>> start Data records

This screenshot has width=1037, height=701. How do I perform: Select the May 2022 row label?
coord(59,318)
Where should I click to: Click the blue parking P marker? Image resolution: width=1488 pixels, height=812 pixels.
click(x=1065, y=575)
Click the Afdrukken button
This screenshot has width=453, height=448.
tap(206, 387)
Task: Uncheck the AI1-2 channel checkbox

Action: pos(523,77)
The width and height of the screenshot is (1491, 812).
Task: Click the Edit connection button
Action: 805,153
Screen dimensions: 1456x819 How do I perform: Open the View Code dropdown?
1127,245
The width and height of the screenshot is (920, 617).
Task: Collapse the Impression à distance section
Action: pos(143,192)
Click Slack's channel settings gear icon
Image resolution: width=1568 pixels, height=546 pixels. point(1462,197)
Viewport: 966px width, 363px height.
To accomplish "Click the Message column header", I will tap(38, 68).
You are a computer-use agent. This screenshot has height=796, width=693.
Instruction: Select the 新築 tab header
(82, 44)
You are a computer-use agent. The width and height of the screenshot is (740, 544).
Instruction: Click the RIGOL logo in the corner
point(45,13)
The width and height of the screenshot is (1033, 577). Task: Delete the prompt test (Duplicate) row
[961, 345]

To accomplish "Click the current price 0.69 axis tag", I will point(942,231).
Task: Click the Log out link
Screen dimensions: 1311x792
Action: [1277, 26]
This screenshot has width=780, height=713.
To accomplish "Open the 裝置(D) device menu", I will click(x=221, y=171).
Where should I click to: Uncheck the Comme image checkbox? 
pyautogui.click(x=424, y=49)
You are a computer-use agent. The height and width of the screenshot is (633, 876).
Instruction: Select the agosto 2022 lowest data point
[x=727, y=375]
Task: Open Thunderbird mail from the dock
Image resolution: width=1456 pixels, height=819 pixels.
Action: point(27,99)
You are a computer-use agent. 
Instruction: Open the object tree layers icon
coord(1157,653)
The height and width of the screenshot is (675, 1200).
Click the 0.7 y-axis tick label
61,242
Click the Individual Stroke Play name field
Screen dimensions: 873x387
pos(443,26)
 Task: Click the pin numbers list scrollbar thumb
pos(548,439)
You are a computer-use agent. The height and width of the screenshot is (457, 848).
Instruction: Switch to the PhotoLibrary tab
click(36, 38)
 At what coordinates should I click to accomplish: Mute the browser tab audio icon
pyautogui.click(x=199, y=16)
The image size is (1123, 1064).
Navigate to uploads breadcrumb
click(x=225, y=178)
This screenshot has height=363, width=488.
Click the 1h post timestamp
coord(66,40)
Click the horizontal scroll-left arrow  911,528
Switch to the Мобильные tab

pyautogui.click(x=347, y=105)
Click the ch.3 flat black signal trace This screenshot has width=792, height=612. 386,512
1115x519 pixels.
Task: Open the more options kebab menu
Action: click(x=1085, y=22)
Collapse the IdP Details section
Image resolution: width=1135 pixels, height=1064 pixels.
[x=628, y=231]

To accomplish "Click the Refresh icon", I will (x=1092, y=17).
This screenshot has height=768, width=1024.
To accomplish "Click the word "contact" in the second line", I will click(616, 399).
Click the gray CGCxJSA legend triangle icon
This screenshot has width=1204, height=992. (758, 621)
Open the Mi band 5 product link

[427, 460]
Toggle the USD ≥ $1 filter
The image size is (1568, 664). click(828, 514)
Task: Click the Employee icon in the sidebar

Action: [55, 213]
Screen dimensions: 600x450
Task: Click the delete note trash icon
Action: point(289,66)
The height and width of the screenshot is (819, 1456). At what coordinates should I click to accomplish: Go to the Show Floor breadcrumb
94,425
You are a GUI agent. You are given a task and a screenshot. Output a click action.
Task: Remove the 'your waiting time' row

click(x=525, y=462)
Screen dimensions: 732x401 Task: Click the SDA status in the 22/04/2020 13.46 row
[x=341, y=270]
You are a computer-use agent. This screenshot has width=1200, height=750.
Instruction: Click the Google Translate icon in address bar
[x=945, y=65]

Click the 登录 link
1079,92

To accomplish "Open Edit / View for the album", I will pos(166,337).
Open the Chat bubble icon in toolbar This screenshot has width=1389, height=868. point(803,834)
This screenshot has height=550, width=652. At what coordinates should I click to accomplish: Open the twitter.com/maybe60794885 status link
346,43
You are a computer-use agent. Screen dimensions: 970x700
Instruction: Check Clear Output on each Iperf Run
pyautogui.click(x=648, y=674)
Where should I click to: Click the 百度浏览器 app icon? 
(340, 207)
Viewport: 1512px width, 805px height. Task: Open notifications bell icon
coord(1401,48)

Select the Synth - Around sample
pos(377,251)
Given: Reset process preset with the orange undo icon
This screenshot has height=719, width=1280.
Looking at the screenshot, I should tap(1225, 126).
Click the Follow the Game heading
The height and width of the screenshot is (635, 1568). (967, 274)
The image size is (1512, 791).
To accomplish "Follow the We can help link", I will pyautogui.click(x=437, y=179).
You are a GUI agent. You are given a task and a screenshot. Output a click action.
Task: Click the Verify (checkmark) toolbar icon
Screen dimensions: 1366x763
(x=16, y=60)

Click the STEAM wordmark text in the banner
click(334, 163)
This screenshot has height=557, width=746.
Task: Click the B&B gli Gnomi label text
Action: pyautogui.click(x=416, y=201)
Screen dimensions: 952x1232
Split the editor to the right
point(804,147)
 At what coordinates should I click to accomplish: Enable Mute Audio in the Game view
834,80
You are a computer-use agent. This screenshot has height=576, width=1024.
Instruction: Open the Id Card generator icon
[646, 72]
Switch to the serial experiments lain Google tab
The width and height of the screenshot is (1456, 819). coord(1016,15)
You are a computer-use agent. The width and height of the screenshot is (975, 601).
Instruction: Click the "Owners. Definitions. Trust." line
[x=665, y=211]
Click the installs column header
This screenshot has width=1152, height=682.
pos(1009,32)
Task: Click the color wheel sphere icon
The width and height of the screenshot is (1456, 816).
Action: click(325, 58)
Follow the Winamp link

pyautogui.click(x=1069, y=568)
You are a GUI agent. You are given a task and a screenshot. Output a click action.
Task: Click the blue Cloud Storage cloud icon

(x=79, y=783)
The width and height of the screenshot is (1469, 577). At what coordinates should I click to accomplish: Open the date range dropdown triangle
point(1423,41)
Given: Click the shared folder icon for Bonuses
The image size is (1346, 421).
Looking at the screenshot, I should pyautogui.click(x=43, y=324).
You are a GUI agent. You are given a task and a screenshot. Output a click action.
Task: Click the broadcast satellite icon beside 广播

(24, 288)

>> end Data records

Copy out again the records from the line holding "The width and height of the screenshot is (1033, 577)." through the line holding "I will point(942,231).", inclusive, requests included, and move every coordinate in the answers by adding 94 to it.

The width and height of the screenshot is (1033, 577). Task: Delete the prompt test (Duplicate) row
[1055, 439]

To accomplish "Click the current price 0.69 axis tag", I will point(1036,325).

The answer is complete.